The hot new frontier of neuroscience: meditation! (Just ask the Dalai Lama.)
By John Geirland



The Dalai Lama has a cold. He has been hacking and sniffling his way around Washington, DC, for three days, calling on President Bush and Condoleezza Rice and visiting the Booker T. Washington Public Charter School for Technical Arts. Now he's onstage at the Washington Convention Center, preparing to address 14,000 attendees at the Society for Neuroscience's annual conference.

The mood is tense. The State Department Diplomatic Security Service has swept the hallways for explosives. Agents stand at their posts.

The 14th incarnation of the Living Buddha of Compassion approaches the podium, clears his throat, and blows his nose loudly. "So now I am releasing my stress," he says. The audience dissolves into laughter.

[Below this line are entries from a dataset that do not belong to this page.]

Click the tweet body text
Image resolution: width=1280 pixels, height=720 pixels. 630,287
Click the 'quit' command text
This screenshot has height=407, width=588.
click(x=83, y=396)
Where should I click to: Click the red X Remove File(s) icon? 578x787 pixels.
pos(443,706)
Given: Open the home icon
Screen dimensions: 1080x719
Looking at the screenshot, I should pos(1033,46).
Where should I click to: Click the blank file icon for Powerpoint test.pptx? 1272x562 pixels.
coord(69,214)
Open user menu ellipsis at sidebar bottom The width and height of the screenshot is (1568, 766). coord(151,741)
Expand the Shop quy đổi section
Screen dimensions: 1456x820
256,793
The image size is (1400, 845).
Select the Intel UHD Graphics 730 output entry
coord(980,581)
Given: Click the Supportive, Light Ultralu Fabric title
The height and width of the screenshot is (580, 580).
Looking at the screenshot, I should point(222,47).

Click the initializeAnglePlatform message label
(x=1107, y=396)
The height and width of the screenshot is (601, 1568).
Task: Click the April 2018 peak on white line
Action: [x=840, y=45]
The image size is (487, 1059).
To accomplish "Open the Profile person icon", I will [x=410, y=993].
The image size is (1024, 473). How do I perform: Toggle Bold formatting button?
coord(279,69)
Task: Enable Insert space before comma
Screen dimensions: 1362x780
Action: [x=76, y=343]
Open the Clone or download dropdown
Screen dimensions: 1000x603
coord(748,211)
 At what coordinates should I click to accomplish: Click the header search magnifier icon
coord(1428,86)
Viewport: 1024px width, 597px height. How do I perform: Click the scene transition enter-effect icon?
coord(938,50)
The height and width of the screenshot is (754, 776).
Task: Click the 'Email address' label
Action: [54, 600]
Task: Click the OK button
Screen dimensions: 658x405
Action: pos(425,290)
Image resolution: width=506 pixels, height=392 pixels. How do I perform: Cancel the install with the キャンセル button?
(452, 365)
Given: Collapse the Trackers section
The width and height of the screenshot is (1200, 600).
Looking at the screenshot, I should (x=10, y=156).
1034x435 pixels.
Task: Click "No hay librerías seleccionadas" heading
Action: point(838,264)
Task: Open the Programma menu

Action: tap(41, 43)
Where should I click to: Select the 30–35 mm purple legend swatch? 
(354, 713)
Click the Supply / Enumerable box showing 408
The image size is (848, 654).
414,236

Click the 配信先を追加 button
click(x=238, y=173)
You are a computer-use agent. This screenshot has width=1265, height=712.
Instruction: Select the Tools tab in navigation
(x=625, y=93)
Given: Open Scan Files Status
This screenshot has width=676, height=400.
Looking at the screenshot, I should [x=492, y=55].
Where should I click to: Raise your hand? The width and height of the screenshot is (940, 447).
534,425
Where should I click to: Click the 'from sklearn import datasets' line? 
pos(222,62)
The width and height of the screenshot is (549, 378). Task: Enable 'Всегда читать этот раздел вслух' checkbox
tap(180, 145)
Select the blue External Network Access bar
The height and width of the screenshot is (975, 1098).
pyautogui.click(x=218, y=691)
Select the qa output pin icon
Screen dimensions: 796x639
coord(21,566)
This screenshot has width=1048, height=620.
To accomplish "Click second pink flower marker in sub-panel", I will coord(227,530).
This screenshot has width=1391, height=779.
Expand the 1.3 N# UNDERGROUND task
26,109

The Dalai Lama is here to give a speech titled "The Neuroscience of Meditation." Over the past few years, he has supplied about a dozen Tibetan Buddhist monks to Richard Davidson, a prominent neuroscience professor at the University of Wisconsin-Madison. Davidson's research created a stir among brain scientists when his results suggested that, in the course of meditating for tens of thousands of hours, the monks had actually altered the structure and function of their brains. The professor thought the Dalai Lama would make an interesting guest speaker at the Society for Neuroscience's annual meeting, and the program committee jumped at the chance. The speech also gives the Tibetan leader an opportunity to promote one of his cherished goals: an alliance between Buddhism and science.

But the invitation has sparked a noisy row within the neuroscience community. To protest the talk, some scientists set up an online petition, which was immediately hacked by the pro-Dalai Lama faction. Others are boycotting the event or withholding their conference papers. Still others have demanded - unsuccessfully - time for a rebuttal.

All of which may explain the lama's ailment. "His Holiness' cold is a manifestation of the opposition of some scientists to his coming to the conference," a young Chinese Buddhist explains to me.

The protesters complain that the Tibetan leader isn't qualified to speak about brain science. They fret that he'll draw media attention away from important findings presented at the conference. Worst of all, his presence muddles the distinction between objective inquiry and faith. "We don't want to mix science and religion in our children's classrooms," says Bai Lu, a researcher at the National Institutes of Health, "and we don't want it at a scientific meeting."